The Principles of Oliver Wendell Holmes 7

In 1918, this was the creed of a liberal. For the rights Holmes had in mind were “the right to property” and “liberty of contract,” rights which courts had, in the view of political progressives, invented in order to declare unconstitutional legislation intended to regulate the economic life. In Lochner (1905), for example, the Court had voided an act of the New York State legislature that limited, on grounds of public health, the number of hours employees could work in a bakery—a decision the majority based on the putative right, constructed out of the Fourteenth Amendment, to liberty of contract. Holmes, in his dissent, had argued not merely that the Fourteenth Amendment did not enact the liberty of contract, but that reading liberty of contract into the language of the Fourteenth Amendment short-circuited the very thing the law was supposed to allow for, which was the flexibility to adapt to circumstances as cir¬cumstances change. “A constitution is not intended to embody a particular economic theory,” as he put it, “whether of paternalism and the organic relation of the citizen to the state or of laissez faire. It is made for people of fundamentally differing views, and the acci¬dent of our finding certain opinions natural and familiar or novel and even shocking ought not to conclude our judgment upon the question whether statutes embodying them conflict with the Constitution of the United States.”
This belief—that the Constitution is designed to allow the majority to experiment, at the expense of the interests of individuals, with different social theories and arrangements—made it easy for Holmes, in 1919, the year after his essay on “Natural Law” appeared, to write three opinions for the Court sustaining convictions under the Espionage Act. The convictions (one was a ten-year sentence for Eugene Debs) were for expressing opinions calculated to en-courage others to interfere with the American war effort—for example, by resisting the draft. They were cases, in other words, in which speech had been judged to constitute an incitement to a criminal act. It was in these opinions that Holmes formulated what has come to be known as the “clear and present danger” test for the prosecution of speech: “The question in every case is whether the words used are used in such circumstances and are of such a nature as to create a clear and present danger that they will bring about the substantive evils that Congress has a right to prevent,” he wrote, in Schenck v. United States. “It is a question of proximity and degree.” The “clear and present danger” test has received a good deal of criticism from commentators who find it insufficiently protective of speech—for example, Gerald Gunther, in his great biography Learned Hand: The Man and the Judge (1994). In 1919, Hand was at the beginning of his long career as a judge. His regard for Holmes was virtually unadulterated: he considered Holmes, he once said, “the epitome of all a judge should be.” But Hand thought that Holmes’s formulation in Schenck was too broad. Two years earlier, Hand had written an opinion, in Masses Publishing Co. v. Patten, enjoining the New York postmaster from refusing to circulate, because of its antiwar sentiments, Max Eastman’s journal the Masses, arguing that speech can constitutionally be suppressed or punished only when the words used explicitly counsel a violation of the law. The Masses, he believed, was being persecuted for its politics under cover of what would otherwise be an acceptable state effort to prevent interference with the war effort. “To assimilate agitation, legitimate as such, with direct incitement to violent resistance,” Hand said, “is to disregard the tolerance of all methods of political agitation which in normal times is a safeguard of free government.” (His decision was quickly overturned.)
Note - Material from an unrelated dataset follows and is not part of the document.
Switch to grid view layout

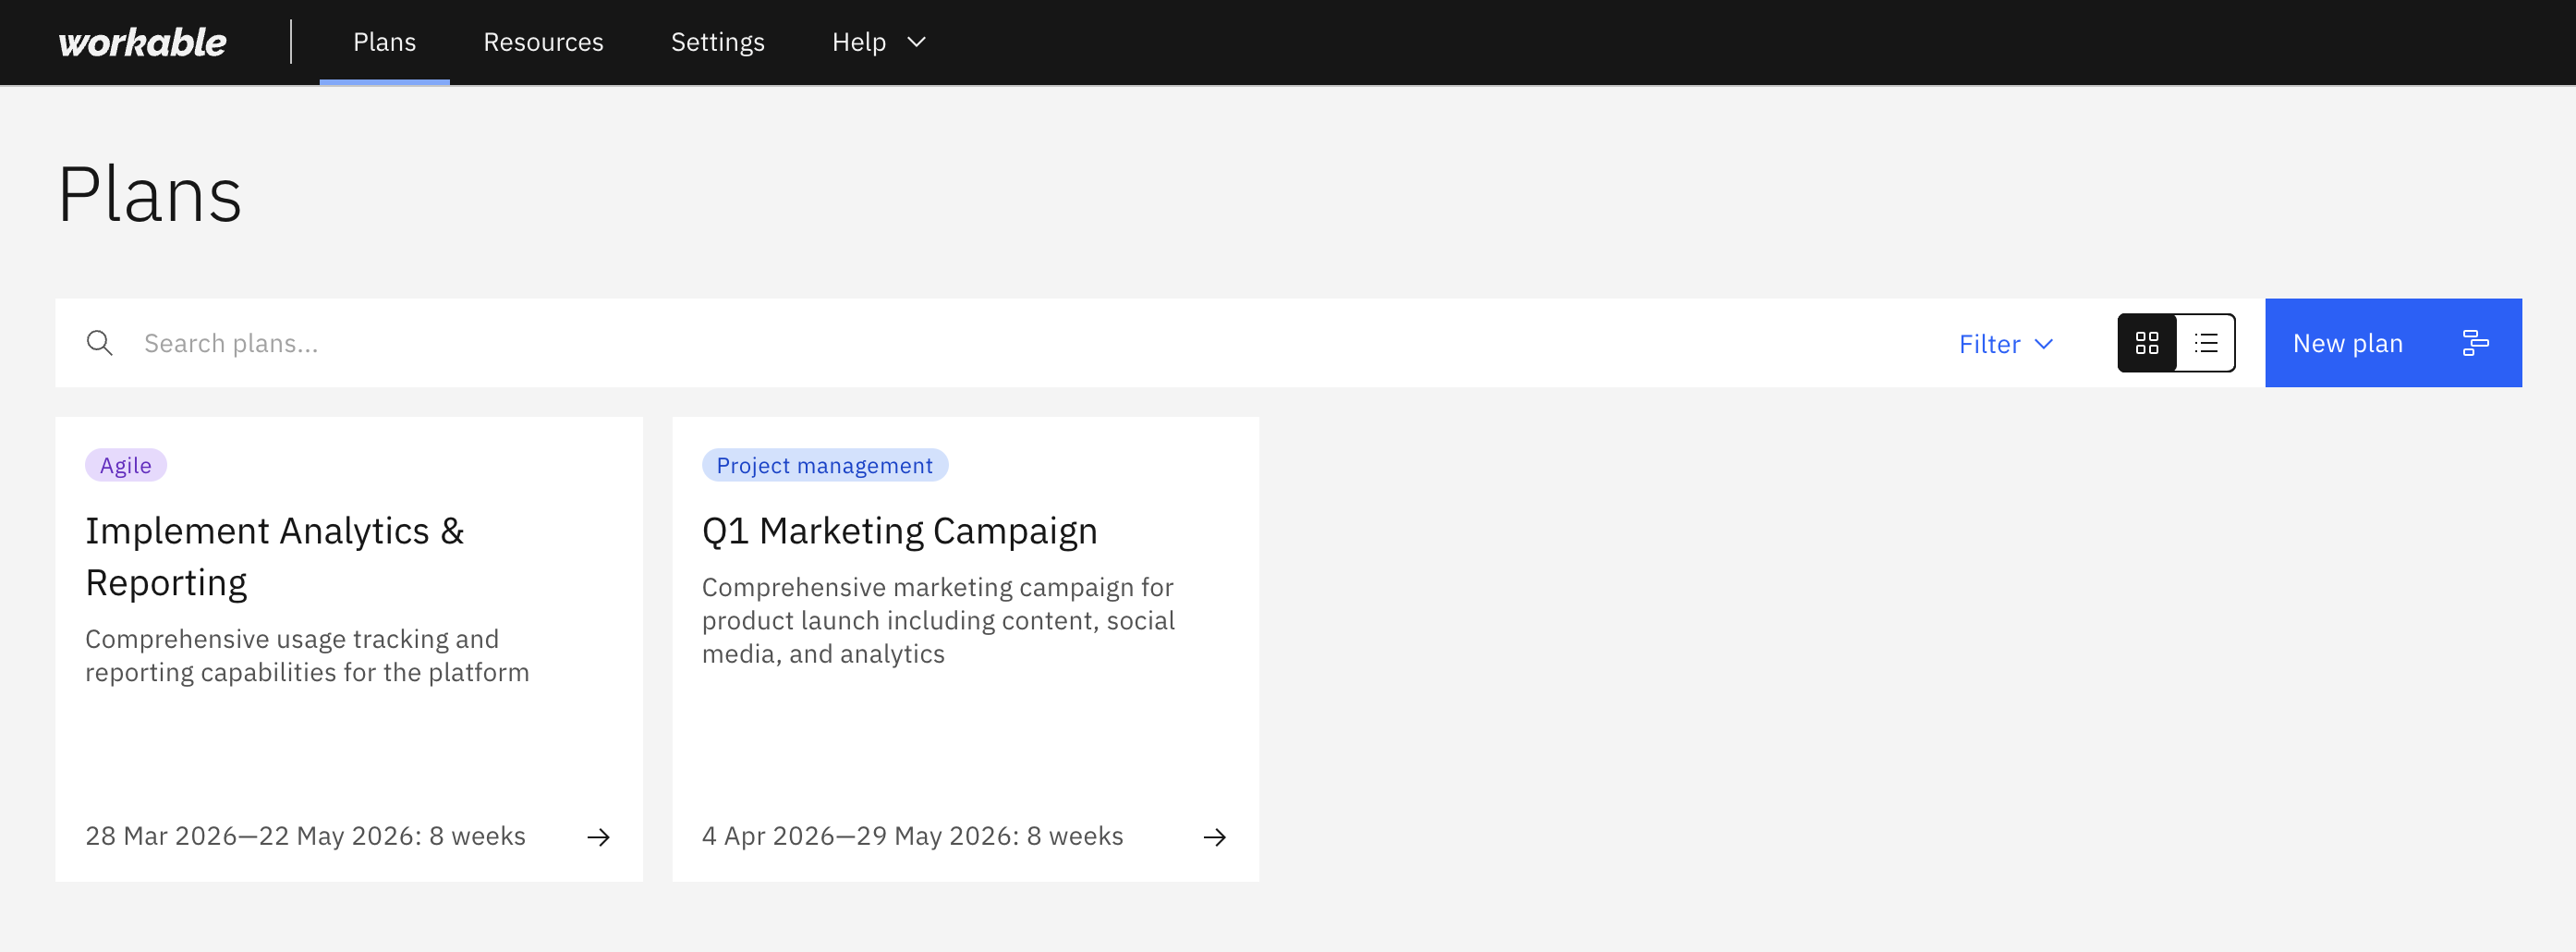(x=2147, y=343)
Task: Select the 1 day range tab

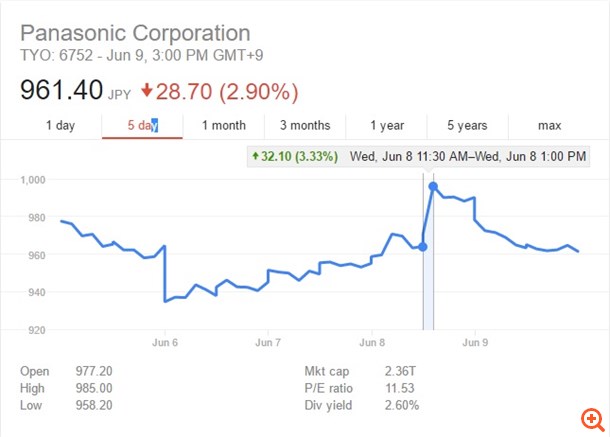Action: coord(60,125)
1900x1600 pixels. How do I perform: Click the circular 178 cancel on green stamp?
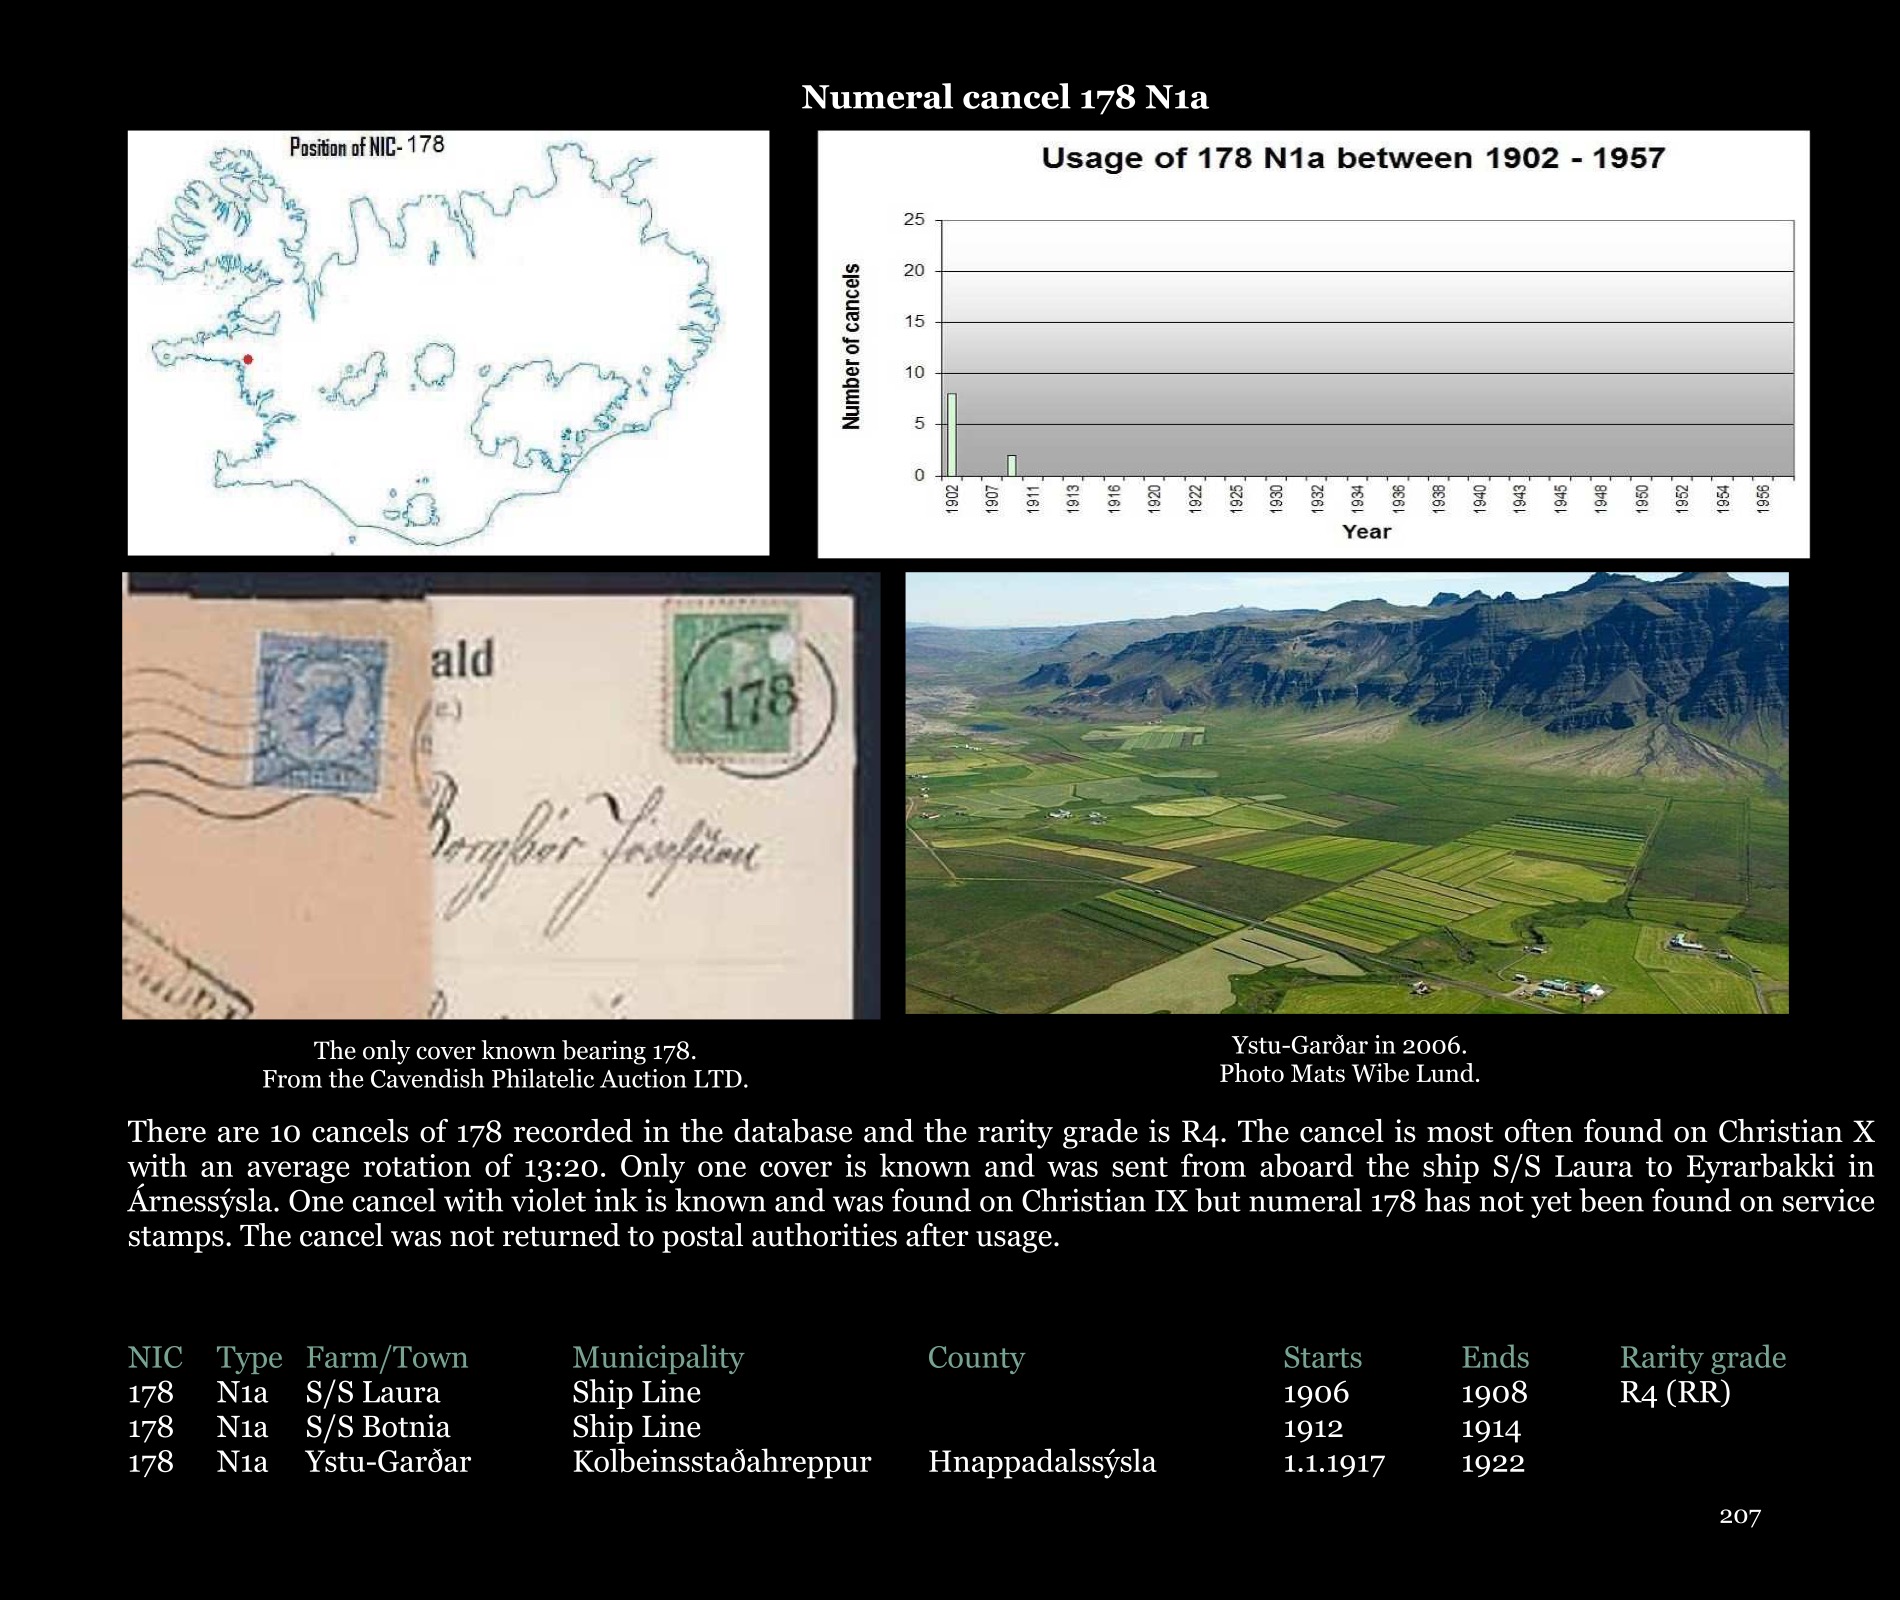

Hand believed that his construction provided narrower and more “objective” grounds for the prosecution of speech than Holmes’s did; and in conversations and letters, he tried to convince Holmes to adopt it. Holmes was persuaded (by Hand and others) to regard some prosecutions under the Espionage Act as unconstitutional, as he did the following term in the Abrams case; but he was never persuaded to adopt Hand’s formula, and he even claimed not to see Hand’s point. “I don’t know what the matter is, or how we differ,” he complained in a reply to one of Hand’s letters. The matter was that under Holmes’s rule, liability hinges on the probability that the evils Congress wishes to prevent will happen as a consequence of the speech in question, and this probability cannot be merely a function of the “objective” meaning of the words uttered. It is not strictly a matter of meaning, in Holmes’s formulation; it is a matter of proximity and degree. I may counsel resistance to the draft in the shower as explicitly as I like (as Hand, of course, would have conceded). But out of the shower and before an audience of potential conscripts, I may communicate the same advice in language that never quite reaches the level of explicitness Hand’s test requires, but that has the intended effect nonetheless. There are many ways to skin, linguistically, a cat. Gunther is correct to claim that Hand’s formula is much more speech-protective than Holmes’s. But Holmes’s is much more language-sensitive. Holmes’s theory of free speech rests on the assumption that informed Holmes’s whole approach to liability generally, which is that the community can, given the facts, judge when speech crosses the line of expression and becomes incitement. Whether this is an attractive theory or not from a civil libertarian point of view, it is consistent with Holmes’s belief that experience conditions language (and everything else) in unpredictable ways. We don’t know in advance what words will constitute an illegal incitement and what words will not. We have to measure the intent of the speech by Holmes’s usual standards: by context and experience.